Data provided:
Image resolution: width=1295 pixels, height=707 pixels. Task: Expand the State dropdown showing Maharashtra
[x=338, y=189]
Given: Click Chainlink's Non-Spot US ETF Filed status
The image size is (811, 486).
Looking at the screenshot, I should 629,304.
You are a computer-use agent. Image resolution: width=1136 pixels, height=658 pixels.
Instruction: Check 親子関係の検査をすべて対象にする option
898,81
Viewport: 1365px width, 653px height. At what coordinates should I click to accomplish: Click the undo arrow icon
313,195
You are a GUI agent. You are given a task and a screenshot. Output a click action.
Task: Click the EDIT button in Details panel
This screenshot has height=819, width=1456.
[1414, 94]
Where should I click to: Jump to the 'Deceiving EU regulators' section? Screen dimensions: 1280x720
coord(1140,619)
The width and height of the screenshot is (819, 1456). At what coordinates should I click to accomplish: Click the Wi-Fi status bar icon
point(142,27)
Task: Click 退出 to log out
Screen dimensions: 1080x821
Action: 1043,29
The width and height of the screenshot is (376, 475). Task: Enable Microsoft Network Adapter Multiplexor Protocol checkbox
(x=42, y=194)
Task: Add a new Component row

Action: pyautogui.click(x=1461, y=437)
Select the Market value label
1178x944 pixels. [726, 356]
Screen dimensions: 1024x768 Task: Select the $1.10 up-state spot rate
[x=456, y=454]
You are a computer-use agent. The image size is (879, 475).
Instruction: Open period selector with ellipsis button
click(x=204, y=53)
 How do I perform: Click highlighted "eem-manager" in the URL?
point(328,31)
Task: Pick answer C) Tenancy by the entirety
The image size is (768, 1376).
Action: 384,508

Task directions:
Return every record above exactly, line by line.

Answer to this exercise:
Image resolution: width=1295 pixels, height=707 pixels. Task: Expand the State dropdown showing Maharashtra
[x=338, y=189]
Given: Click Chainlink's Non-Spot US ETF Filed status
The image size is (811, 486).
Looking at the screenshot, I should 629,304.
You are a computer-use agent. Image resolution: width=1136 pixels, height=658 pixels.
Instruction: Check 親子関係の検査をすべて対象にする option
898,81
Viewport: 1365px width, 653px height. At what coordinates should I click to accomplish: Click the undo arrow icon
313,195
You are a GUI agent. You are given a task and a screenshot. Output a click action.
Task: Click the EDIT button in Details panel
This screenshot has height=819, width=1456.
[1414, 94]
Where should I click to: Jump to the 'Deceiving EU regulators' section? Screen dimensions: 1280x720
coord(1140,619)
The width and height of the screenshot is (819, 1456). At what coordinates should I click to accomplish: Click the Wi-Fi status bar icon
point(142,27)
Task: Click 退出 to log out
Screen dimensions: 1080x821
Action: 1043,29
The width and height of the screenshot is (376, 475). Task: Enable Microsoft Network Adapter Multiplexor Protocol checkbox
(x=42, y=194)
Task: Add a new Component row

Action: pyautogui.click(x=1461, y=437)
Select the Market value label
1178x944 pixels. [726, 356]
Screen dimensions: 1024x768 Task: Select the $1.10 up-state spot rate
[x=456, y=454]
You are a computer-use agent. The image size is (879, 475).
Instruction: Open period selector with ellipsis button
click(x=204, y=53)
 How do I perform: Click highlighted "eem-manager" in the URL?
point(328,31)
Task: Pick answer C) Tenancy by the entirety
The image size is (768, 1376).
Action: 384,508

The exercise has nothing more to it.